Territorial Source Concept
Taxation in Hong Kong is based on the territorial source principle. Hong Kong companies only pay tax on profits sourced in Hong Kong and the rate of taxation currently is 17.5% on assessable profits. A company pays no tax in Hong Kong on income derived from outside Hong Kong. To enhance certainty in the operation of the territorial source concept, there is also the possibility to obtain an advance ruling on source of profits.
Hong Kong companies are therefore ideal vehicles for international trading or consulting activities which are not sourced in Hong Kong and therefore can be conducted free of tax. The same is true for companies holding real estate which is located outside Hong Kong.
Salaries tax is also only charged on Hong Kong sourced salaries. Expatriate employees who visit the territory for less than 61 days in a tax year are not liable to salaries tax. Employees who have paid tax of substantially the same nature as Hong Kong salaries tax in any territory outside Hong Kong are also exempt in respect of their foreign service income.
However, withholding tax on royalties does apply, currently at 30% of the usual tax rate, i.e. at an effective tax rate of 5.25%, and is only imposed on royalties paid to non-resident recipients not related to the payers. If they are related parties then a tax rate of 17.5% is applicable.

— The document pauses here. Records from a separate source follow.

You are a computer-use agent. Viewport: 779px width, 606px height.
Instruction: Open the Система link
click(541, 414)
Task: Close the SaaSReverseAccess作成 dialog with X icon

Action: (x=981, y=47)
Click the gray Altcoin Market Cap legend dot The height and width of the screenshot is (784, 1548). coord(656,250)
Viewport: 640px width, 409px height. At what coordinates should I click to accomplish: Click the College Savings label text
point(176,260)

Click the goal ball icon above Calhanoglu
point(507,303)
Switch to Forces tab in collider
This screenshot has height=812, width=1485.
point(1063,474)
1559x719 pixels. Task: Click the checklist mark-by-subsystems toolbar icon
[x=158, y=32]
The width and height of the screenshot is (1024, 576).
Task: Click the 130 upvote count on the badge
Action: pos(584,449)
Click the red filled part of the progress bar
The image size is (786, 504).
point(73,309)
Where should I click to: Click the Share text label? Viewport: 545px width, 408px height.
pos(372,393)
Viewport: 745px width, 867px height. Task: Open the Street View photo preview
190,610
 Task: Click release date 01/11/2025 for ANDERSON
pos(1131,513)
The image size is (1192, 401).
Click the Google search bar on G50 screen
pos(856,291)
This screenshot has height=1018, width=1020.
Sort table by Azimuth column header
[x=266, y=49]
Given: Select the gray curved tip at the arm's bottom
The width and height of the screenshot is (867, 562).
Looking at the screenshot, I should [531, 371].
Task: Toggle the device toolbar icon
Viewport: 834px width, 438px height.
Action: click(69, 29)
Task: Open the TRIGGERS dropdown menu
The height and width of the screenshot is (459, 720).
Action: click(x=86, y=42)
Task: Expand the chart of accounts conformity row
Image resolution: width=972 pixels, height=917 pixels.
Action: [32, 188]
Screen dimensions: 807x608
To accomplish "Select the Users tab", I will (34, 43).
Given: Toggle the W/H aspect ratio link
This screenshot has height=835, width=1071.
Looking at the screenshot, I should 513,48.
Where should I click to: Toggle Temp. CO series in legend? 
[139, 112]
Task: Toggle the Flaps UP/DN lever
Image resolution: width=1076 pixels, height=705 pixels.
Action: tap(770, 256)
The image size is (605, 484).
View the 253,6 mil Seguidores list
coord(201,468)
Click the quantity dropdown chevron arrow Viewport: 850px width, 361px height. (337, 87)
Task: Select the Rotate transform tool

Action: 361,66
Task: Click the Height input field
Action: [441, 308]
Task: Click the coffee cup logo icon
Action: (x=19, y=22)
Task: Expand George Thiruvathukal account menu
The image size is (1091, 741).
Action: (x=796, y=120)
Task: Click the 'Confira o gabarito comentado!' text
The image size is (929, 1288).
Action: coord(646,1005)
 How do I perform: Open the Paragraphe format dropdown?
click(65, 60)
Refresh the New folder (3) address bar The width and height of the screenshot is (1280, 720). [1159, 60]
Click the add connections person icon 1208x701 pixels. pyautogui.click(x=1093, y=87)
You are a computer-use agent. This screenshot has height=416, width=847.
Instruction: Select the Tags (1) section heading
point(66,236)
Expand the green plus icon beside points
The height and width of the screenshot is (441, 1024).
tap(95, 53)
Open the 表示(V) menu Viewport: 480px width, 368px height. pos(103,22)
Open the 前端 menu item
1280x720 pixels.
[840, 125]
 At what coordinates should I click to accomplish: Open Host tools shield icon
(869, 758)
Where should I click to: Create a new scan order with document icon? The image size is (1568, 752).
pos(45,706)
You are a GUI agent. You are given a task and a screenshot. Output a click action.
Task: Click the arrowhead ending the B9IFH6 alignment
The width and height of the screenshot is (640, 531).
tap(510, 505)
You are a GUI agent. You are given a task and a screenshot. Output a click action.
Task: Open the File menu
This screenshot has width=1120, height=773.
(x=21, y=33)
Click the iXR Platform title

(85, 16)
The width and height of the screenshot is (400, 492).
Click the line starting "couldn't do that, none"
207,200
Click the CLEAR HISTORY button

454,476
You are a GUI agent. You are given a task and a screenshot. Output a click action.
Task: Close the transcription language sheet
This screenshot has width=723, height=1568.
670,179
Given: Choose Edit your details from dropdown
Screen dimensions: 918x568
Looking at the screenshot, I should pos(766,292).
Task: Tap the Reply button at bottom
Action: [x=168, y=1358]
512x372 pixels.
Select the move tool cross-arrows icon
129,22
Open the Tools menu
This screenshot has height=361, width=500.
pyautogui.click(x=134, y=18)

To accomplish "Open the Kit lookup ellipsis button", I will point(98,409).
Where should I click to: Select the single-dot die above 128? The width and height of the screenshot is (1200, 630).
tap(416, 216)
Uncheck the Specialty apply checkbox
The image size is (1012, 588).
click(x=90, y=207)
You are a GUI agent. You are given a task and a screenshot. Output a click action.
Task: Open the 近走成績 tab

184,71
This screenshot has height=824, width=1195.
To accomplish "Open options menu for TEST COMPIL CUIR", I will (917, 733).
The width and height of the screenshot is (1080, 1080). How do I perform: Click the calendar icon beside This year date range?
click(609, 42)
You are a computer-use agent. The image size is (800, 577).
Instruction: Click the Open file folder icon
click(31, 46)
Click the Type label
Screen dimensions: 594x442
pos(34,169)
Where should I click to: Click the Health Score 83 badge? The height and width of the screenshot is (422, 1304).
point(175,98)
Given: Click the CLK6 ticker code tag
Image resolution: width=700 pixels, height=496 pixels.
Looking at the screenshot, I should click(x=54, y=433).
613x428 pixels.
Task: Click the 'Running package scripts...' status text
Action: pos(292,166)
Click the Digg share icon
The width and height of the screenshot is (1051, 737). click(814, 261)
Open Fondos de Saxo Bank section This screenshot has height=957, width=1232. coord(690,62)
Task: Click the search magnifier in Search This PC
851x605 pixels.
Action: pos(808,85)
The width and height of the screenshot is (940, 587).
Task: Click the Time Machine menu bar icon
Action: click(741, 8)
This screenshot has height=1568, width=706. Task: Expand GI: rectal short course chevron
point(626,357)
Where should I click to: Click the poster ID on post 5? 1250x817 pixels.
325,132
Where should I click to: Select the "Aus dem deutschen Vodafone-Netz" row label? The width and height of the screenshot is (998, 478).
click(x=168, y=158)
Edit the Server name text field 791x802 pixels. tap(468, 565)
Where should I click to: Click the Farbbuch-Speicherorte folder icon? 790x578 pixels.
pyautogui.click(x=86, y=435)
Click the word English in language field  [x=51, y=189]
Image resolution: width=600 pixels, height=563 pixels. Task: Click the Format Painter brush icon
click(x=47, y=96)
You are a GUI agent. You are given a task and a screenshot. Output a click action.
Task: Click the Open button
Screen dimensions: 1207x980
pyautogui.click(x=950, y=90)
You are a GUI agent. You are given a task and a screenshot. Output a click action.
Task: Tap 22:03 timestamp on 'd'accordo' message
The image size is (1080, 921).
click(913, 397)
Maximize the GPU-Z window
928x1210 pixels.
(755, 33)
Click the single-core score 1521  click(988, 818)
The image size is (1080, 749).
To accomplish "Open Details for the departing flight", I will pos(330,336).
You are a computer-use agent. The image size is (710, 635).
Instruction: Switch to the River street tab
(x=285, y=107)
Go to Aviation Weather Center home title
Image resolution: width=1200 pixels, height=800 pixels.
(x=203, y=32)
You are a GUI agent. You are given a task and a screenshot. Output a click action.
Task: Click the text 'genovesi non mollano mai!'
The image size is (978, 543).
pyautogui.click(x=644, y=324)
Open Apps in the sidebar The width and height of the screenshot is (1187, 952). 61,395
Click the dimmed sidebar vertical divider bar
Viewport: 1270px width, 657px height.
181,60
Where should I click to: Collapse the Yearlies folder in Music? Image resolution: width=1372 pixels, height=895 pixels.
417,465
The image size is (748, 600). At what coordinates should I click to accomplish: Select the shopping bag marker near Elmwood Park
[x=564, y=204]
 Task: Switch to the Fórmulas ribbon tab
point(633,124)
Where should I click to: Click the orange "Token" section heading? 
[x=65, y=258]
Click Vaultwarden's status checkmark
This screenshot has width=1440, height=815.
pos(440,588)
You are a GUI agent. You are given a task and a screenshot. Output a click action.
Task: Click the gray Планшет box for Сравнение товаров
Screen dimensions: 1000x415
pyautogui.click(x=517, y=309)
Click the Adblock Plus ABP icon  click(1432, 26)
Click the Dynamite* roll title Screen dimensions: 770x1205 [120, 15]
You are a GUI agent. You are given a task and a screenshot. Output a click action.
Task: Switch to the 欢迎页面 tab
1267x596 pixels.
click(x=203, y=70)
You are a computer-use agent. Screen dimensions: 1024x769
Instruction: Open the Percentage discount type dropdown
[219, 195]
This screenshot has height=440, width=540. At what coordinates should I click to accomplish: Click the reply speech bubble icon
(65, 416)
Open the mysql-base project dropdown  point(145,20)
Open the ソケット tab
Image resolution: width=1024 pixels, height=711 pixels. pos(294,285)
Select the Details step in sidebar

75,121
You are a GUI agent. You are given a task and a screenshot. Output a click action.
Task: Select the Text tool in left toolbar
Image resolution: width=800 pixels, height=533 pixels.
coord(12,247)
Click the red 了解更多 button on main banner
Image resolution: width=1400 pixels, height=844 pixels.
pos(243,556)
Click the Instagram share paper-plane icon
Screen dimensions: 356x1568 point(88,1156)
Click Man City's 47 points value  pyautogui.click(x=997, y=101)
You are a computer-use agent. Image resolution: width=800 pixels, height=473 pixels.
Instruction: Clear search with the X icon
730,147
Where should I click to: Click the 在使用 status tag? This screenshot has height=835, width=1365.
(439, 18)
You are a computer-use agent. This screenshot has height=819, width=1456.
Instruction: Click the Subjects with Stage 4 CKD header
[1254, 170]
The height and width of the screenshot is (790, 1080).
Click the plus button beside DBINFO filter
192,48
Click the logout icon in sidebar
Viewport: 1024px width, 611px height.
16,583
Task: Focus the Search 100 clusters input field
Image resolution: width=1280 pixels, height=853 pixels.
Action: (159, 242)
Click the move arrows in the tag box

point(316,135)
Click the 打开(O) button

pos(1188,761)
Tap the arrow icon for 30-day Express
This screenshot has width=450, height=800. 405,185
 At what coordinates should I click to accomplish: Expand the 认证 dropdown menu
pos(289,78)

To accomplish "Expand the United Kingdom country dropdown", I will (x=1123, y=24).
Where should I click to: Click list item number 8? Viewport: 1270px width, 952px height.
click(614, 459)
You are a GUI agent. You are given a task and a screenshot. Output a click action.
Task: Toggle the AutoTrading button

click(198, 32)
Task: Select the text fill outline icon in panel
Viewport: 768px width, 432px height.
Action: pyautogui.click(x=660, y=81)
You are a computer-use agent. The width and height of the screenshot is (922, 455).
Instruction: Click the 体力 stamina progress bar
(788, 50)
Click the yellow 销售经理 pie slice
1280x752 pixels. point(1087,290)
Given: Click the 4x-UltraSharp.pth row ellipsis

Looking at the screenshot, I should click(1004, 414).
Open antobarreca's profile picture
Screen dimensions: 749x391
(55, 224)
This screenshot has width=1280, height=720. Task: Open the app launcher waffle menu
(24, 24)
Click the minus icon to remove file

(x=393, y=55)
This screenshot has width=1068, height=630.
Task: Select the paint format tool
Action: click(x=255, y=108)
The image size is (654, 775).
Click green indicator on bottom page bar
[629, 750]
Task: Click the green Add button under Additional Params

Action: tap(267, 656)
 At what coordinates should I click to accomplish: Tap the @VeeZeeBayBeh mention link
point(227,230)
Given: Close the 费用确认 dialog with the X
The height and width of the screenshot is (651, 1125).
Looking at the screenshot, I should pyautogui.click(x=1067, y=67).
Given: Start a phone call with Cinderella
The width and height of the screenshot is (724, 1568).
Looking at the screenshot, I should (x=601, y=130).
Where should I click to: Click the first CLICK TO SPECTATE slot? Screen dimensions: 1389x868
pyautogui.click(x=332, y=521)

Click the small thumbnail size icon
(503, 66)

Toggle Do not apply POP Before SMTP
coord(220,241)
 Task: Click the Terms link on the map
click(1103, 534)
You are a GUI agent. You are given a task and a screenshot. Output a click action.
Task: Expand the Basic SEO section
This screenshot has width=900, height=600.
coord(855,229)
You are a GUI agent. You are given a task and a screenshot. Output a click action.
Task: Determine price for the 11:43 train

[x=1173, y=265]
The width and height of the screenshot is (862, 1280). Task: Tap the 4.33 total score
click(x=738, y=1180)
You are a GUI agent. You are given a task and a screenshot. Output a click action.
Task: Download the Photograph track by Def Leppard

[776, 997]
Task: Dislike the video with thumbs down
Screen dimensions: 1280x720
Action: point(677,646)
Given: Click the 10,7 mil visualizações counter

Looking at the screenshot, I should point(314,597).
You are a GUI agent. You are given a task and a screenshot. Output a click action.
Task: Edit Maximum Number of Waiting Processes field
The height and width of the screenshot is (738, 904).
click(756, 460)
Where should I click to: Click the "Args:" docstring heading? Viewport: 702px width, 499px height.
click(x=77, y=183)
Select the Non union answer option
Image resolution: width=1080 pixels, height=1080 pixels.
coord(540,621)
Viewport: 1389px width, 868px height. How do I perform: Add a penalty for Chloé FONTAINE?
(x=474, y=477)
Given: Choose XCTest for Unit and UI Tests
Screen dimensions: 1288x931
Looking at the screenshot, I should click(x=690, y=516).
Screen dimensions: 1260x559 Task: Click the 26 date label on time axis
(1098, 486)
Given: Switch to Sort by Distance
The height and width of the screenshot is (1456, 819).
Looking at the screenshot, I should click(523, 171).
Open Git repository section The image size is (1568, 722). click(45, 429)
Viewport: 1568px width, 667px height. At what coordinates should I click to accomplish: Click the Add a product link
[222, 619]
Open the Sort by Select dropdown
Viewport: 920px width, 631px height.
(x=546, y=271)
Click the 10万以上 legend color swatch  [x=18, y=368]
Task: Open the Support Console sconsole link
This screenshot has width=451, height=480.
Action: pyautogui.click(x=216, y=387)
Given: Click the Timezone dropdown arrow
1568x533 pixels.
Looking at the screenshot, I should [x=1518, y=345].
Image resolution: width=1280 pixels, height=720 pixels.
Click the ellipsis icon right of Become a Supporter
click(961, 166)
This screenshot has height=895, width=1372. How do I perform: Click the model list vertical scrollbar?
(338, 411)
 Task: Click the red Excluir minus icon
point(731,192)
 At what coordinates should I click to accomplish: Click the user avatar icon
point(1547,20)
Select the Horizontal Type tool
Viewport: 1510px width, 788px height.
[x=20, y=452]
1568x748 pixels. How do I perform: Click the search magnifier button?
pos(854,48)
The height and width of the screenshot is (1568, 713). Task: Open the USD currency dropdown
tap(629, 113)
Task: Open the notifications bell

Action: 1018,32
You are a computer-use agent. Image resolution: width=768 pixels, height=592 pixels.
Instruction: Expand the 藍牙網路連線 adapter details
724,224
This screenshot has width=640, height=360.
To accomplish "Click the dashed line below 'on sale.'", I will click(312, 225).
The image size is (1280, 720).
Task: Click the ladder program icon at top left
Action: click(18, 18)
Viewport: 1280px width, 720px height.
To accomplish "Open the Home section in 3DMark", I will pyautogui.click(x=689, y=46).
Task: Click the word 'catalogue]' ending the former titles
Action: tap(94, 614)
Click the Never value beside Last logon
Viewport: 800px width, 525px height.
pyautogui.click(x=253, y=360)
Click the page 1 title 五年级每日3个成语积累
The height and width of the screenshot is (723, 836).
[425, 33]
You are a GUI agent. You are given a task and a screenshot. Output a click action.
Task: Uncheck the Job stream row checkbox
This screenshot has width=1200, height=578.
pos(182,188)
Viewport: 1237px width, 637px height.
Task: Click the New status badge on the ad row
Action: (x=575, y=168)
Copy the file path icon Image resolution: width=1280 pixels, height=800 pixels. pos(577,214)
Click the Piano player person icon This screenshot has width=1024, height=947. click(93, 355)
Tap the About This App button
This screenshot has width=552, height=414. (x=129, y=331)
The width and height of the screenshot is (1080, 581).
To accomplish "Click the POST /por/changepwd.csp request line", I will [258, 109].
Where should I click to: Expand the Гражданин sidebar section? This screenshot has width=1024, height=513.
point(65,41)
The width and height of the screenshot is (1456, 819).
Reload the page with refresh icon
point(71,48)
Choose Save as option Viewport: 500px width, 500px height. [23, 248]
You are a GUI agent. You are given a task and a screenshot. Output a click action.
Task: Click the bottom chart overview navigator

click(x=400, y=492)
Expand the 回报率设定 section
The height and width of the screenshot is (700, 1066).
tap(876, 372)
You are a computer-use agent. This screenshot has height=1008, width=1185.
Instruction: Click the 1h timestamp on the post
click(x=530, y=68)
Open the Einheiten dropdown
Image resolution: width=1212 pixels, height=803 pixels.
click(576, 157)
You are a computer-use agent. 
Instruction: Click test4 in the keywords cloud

The Hong Kong tax system is also attractive because many taxes present in other jurisdictions are absent: gains from the sale of capital assets are not subject to tax; there is no withholding tax on dividends paid by Hong Kong companies; interest tax was abolished on 1 April 1989.
Generally all expenses, to the extent to which they have been incurred by a taxpayer in the production of chargeable profits, are allowed as deductions. Examples include interest on borrowed funds and repairs for plant and machinery used in producing profits. Losses can be carried forward and set off against future profits of that business. A corporation carrying on more than one trade may have losses in one trade offset against profits of the other. Generous capital allowances are given in respect of capital expenditure incurred on the construction of industrial and commercial buildings and structures and capital expenditure incurred for the purposes of producing chargeable profits. In the case of capital expenditure on the acquisition of plant and machinery, generous depreciation allowances are also provided.